Se despertaban, por lo general, con el zumbido del teléfono móvil de ella, que se entretenía un rato en la cama mirando el aparatito y pasando con dedos ágiles de una pantalla a otra. Esa era la primera imagen que él descubría de ella todos los días.
Solían desayunar juntos. Ella, se preparaba una tostada con una mano mientras que con la otra tecleaba a velocidad endiablaba en su móvil. Si él le preguntaba algo, casi nunca obtenida respuesta, pues ella, sonriendo bobaliconamente, estaba leyendo o contestando algún wasap, o algún comentario escrito en su Facebook, o algun mensaje. Ni siquiera había escuchado la pregunta de él. Si viajaban, él le señalaba algún paisaje, pero ella no veía más que el paisaje rectangular de la pantalla táctil de su móvil. Si, finalmente, conseguían hablar un rato, la conversación era interrumpida constantemente por zumbidos, crujidos, pitidos, campanillas y otros ruidos semejantes, pretextos para que ella atendiese a aquella jungla electrónica antes que a él. Si iban al cine, al teatro, a un concierto, ella quitaba el sonido del móvil, pero no por eso dejaba de mirarlo y de teclear sabe dios qué. Si hacían la compra, ella pedía la fruta o el pescado sin soltar el móvil, por el que no dejaba ni un momento de hablar ni de teclear. A veces, confundía al empleado del supermercado con un amigo, o viceversa.

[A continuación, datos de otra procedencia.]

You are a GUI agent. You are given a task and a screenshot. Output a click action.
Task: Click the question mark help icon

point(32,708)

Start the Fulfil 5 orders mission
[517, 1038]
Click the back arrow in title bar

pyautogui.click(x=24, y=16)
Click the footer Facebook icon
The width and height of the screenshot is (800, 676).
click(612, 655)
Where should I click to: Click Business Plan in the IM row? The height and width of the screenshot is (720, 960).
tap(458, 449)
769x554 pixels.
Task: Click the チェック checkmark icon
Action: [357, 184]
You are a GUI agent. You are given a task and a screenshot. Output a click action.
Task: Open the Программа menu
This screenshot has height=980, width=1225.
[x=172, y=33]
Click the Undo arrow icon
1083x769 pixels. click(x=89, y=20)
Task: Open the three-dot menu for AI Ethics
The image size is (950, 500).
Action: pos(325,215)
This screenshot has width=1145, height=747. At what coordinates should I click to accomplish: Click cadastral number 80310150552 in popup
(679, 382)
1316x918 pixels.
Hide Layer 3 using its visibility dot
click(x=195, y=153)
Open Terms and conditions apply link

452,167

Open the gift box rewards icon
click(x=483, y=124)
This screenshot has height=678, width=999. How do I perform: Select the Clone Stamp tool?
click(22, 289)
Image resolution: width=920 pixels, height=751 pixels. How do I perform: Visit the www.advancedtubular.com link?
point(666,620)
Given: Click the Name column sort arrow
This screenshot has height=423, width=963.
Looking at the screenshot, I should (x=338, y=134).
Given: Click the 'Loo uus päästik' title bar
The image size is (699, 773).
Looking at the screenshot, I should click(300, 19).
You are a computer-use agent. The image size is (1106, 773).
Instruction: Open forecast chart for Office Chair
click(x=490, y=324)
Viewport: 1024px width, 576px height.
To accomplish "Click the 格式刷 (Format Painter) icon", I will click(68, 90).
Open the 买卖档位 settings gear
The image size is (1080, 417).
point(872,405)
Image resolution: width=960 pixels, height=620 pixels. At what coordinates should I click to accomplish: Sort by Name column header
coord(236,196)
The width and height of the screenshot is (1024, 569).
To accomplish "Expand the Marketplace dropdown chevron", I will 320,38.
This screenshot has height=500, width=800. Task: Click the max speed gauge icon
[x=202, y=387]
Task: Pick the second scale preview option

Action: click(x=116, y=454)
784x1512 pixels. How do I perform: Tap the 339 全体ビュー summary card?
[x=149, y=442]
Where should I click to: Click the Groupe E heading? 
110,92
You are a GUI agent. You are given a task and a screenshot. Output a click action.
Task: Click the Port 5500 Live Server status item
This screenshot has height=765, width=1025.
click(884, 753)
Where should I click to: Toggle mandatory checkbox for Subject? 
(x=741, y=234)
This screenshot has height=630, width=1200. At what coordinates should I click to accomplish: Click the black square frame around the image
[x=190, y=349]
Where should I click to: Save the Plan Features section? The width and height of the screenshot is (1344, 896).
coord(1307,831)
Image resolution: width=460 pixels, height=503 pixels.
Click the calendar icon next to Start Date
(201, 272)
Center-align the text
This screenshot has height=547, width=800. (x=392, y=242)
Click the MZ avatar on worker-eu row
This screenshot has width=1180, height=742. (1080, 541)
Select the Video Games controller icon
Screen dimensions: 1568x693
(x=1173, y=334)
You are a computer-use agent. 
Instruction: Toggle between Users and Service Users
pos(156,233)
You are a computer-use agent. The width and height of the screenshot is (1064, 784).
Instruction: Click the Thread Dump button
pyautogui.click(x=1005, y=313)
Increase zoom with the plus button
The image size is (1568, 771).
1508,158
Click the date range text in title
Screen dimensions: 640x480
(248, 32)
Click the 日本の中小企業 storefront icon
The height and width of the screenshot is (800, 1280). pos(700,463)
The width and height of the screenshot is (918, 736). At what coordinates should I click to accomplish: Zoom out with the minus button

Cuando se bañaba tenía el móvil en el borde de la bañera y estaba deseando comprarse un modelo acuático para poder sumergirlo en el agua. Ni que decir tiene que hacía sus necesidades en compañía del móvil, lo mismo que la comida, lo mismo que la cama. Como no tenía manos libres en el coche, conducía con el móvil pillado por un elástico del sujetador, para poder seguir hablando sin cesar. En el trabajo, guardaba el móvil en un cajón de su escritorio y cada dos por tres andaba tecleando cosas en él. Daba la sensación de que aquel artilugio estaba pegado a sus dedos, o mejor dicho, formaba parte de ella misma, como una prolongación de sus manos. Por la noche, ya en la cama, se inclinaba sobre el móvil sin apartar la vista ni un segundo de él, como si lo estuviese adorando; ya no veía la televisión, como hacía antes, ni leía un libro. Con esa imagen de ella, él se quedaba dormido y sentía que el abismo entre ambos iba creciendo sin cesar.
Un día, el abismo se hizo tan grande que él la dejó. Por supuesto, le comunicó su decisión a través de un wasap, pues de lo contrario ella no se hubiese enterado. Desde entonces, él asegura que se siente más feliz. De ella no sabemos nada.